[INPUT MATERIAL]
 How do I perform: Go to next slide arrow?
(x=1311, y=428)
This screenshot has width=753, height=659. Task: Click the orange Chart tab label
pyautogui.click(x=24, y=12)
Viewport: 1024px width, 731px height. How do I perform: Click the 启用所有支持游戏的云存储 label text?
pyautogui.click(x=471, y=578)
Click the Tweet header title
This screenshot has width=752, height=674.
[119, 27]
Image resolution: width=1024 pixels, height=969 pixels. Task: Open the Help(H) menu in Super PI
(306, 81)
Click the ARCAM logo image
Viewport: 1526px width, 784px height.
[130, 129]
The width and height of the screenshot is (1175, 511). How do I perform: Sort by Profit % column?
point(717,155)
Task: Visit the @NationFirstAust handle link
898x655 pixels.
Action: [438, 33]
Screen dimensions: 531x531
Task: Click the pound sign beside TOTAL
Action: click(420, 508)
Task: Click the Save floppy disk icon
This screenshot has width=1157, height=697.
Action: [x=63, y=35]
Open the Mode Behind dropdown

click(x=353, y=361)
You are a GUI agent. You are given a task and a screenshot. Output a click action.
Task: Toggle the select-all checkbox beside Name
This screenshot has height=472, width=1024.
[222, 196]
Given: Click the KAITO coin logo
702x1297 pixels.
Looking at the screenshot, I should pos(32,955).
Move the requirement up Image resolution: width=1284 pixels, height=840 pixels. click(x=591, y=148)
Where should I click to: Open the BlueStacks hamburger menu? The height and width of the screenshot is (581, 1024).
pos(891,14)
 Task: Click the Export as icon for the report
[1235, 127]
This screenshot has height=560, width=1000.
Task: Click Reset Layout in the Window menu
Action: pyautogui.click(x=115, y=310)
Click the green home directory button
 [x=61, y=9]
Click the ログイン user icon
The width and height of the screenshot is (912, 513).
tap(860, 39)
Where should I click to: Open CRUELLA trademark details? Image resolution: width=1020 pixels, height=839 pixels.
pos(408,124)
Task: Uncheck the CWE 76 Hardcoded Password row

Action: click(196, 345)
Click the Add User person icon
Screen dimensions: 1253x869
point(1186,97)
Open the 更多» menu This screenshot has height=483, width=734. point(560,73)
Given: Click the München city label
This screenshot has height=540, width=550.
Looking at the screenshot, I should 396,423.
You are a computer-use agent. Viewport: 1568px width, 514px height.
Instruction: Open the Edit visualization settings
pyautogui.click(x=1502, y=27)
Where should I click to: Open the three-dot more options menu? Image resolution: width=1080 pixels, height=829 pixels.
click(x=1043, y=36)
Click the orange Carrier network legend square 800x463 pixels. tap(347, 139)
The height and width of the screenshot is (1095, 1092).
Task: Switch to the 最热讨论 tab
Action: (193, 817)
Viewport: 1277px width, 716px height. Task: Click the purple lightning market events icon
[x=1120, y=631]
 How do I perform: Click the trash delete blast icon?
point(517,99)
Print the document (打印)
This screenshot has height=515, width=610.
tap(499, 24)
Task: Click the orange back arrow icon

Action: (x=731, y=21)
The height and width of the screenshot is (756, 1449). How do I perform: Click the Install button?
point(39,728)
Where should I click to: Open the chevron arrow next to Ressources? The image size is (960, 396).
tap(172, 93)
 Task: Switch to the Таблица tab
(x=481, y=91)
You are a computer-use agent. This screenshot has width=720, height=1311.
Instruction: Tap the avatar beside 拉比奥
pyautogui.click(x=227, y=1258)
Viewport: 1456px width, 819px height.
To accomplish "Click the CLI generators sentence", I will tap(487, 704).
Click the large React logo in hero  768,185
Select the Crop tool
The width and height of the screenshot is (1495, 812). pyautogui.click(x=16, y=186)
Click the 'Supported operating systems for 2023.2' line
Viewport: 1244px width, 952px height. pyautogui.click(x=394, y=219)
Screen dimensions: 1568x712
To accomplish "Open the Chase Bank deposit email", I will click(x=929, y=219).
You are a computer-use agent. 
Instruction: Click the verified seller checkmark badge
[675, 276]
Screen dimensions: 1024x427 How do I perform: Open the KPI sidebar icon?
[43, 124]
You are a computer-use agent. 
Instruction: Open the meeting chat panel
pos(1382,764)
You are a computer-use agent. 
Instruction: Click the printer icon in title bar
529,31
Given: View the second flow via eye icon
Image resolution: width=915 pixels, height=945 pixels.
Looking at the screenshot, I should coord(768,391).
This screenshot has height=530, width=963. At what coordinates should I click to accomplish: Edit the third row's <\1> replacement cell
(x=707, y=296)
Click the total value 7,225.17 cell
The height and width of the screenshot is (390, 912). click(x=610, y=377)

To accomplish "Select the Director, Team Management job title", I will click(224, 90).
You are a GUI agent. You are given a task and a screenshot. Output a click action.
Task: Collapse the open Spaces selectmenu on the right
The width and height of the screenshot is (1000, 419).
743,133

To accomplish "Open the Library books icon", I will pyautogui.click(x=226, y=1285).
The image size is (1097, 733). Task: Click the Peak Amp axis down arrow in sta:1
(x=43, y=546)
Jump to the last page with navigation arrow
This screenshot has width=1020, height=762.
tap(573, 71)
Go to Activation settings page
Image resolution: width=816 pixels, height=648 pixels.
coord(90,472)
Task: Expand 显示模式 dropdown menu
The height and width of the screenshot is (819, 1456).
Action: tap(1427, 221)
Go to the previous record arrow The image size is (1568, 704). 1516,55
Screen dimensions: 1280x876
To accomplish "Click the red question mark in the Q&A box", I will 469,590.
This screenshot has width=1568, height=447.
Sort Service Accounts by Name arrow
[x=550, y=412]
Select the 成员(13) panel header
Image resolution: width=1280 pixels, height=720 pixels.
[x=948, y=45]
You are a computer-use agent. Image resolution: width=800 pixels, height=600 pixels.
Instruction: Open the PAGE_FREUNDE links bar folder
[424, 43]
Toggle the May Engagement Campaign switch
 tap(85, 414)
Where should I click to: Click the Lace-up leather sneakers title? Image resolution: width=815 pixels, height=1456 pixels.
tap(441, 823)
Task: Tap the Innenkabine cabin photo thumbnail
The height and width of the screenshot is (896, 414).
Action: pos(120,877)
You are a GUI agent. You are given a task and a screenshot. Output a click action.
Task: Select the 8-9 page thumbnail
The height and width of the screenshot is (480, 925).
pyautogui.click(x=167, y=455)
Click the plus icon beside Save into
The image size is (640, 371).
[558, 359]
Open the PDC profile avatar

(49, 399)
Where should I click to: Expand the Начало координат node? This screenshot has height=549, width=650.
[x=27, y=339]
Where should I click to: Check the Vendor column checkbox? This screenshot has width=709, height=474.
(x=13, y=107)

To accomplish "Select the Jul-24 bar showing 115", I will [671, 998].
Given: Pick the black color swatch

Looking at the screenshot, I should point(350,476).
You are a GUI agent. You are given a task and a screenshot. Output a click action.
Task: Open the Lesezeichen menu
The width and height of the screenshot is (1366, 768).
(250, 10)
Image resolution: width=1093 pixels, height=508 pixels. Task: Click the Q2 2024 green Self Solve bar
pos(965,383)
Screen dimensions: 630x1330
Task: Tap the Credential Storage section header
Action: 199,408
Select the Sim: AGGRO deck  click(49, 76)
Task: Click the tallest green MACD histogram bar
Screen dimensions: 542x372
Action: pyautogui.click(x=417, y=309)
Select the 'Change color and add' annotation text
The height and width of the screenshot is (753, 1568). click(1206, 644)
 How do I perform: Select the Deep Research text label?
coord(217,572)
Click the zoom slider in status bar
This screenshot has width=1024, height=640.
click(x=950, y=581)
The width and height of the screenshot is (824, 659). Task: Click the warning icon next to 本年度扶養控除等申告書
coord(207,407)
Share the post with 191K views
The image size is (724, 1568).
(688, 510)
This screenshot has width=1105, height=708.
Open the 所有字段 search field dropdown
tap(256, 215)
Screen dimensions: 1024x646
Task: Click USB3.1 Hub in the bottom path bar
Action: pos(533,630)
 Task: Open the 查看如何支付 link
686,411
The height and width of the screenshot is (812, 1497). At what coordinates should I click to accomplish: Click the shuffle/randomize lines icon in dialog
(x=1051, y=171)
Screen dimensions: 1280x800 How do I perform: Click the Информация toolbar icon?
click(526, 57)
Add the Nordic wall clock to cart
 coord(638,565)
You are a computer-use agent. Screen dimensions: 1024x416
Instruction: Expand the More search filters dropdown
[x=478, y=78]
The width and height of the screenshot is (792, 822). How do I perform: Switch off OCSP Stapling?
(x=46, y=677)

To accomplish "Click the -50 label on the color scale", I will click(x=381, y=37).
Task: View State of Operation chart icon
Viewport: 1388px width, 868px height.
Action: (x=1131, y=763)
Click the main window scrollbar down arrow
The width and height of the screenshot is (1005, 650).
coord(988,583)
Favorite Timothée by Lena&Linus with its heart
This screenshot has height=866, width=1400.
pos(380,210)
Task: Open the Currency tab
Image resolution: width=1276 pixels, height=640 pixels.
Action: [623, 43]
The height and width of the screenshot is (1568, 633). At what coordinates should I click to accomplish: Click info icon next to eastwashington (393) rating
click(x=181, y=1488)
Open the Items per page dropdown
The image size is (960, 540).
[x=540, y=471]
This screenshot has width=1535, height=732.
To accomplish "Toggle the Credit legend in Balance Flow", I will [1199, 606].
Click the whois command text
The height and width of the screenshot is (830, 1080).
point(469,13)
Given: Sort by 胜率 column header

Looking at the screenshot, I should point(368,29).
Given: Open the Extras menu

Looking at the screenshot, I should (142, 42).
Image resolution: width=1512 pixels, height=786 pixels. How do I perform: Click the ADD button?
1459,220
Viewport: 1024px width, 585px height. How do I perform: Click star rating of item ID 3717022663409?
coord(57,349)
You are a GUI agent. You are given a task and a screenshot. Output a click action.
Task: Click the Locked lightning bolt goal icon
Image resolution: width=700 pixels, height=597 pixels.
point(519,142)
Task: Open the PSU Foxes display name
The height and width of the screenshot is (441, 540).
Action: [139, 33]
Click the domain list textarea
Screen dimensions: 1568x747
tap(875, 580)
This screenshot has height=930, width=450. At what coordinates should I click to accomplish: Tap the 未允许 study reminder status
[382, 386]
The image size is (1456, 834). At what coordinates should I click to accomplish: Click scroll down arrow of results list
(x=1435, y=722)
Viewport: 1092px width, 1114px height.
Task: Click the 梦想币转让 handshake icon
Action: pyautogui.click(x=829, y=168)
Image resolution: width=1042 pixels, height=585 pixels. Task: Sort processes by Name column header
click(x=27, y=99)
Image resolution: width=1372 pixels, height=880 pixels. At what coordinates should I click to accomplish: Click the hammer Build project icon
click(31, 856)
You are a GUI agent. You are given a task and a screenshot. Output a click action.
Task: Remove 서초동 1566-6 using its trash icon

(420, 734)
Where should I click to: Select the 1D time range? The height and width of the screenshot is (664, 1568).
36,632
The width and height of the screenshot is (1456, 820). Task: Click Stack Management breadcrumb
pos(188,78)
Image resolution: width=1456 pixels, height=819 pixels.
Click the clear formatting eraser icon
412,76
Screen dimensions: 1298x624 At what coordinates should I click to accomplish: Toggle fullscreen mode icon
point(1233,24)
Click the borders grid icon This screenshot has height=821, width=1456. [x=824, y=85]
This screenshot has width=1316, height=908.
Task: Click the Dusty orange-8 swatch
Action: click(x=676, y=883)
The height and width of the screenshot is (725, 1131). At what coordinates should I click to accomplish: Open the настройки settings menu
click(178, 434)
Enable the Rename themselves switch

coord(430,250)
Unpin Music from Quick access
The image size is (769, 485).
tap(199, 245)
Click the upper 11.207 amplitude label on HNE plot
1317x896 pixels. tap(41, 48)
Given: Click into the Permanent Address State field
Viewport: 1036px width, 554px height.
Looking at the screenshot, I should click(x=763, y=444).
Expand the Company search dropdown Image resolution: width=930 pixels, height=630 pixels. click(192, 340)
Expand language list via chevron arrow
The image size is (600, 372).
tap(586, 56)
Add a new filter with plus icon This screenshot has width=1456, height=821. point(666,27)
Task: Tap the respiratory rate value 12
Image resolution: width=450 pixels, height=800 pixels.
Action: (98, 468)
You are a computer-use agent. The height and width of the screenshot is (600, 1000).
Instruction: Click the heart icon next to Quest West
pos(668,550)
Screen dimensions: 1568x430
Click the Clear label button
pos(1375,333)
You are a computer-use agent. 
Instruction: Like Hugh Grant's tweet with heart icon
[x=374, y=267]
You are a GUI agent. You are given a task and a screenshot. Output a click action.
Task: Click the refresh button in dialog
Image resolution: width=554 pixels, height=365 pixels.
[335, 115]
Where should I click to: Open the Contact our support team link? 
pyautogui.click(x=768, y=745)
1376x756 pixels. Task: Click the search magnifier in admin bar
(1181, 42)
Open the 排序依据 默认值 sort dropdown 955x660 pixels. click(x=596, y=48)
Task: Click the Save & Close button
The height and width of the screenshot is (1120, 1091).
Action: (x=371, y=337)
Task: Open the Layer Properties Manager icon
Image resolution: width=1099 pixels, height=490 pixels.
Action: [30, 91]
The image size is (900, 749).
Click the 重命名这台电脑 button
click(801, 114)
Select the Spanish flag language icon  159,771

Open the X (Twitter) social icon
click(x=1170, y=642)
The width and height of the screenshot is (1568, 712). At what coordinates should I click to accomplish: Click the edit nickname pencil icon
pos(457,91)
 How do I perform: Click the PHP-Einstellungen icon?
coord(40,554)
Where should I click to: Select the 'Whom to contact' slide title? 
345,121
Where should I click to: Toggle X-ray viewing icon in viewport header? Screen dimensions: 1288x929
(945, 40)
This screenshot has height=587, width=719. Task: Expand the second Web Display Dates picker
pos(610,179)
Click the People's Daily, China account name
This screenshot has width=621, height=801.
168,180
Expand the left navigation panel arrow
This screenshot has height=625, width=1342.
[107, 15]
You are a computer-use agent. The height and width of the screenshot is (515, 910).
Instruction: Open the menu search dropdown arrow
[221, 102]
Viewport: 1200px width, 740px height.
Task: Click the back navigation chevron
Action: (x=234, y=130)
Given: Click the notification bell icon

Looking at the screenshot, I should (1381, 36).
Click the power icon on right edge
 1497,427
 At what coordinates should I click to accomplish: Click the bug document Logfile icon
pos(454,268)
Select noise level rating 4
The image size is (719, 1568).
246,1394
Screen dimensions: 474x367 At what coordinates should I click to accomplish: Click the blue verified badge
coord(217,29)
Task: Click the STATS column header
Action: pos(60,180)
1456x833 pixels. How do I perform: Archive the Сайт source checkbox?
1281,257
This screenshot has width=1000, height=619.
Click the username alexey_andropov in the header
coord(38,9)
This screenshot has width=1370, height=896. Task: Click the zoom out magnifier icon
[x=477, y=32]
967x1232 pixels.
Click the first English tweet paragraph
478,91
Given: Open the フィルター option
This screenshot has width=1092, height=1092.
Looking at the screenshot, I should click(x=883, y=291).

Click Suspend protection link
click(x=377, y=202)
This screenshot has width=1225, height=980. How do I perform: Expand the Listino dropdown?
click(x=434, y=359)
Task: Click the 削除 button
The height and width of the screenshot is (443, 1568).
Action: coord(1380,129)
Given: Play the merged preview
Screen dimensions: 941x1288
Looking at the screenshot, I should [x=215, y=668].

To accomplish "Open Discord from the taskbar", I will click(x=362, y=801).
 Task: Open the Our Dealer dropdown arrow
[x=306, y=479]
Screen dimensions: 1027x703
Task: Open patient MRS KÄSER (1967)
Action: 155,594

[WORK TO BE COMPLETED] Write out the rows word for word, beginning with the line that contains "Select the 'Change" and continuing through the line that contains "pos(380,210)".

[RESPONSE TO THIS TASK]
Select the 'Change color and add' annotation text
The height and width of the screenshot is (753, 1568). click(1206, 644)
 How do I perform: Select the Deep Research text label?
coord(217,572)
Click the zoom slider in status bar
This screenshot has width=1024, height=640.
click(x=950, y=581)
The width and height of the screenshot is (824, 659). Task: Click the warning icon next to 本年度扶養控除等申告書
coord(207,407)
Share the post with 191K views
The image size is (724, 1568).
(688, 510)
This screenshot has width=1105, height=708.
Open the 所有字段 search field dropdown
tap(256, 215)
Screen dimensions: 1024x646
Task: Click USB3.1 Hub in the bottom path bar
Action: pos(533,630)
 Task: Open the 查看如何支付 link
686,411
The height and width of the screenshot is (812, 1497). At what coordinates should I click to accomplish: Click the shuffle/randomize lines icon in dialog
(x=1051, y=171)
Screen dimensions: 1280x800 How do I perform: Click the Информация toolbar icon?
click(526, 57)
Add the Nordic wall clock to cart
 coord(638,565)
You are a computer-use agent. Screen dimensions: 1024x416
Instruction: Expand the More search filters dropdown
[x=478, y=78]
The width and height of the screenshot is (792, 822). How do I perform: Switch off OCSP Stapling?
(x=46, y=677)

To accomplish "Click the -50 label on the color scale", I will click(x=381, y=37).
Task: View State of Operation chart icon
Viewport: 1388px width, 868px height.
Action: (x=1131, y=763)
Click the main window scrollbar down arrow
The width and height of the screenshot is (1005, 650).
coord(988,583)
Favorite Timothée by Lena&Linus with its heart
This screenshot has height=866, width=1400.
pos(380,210)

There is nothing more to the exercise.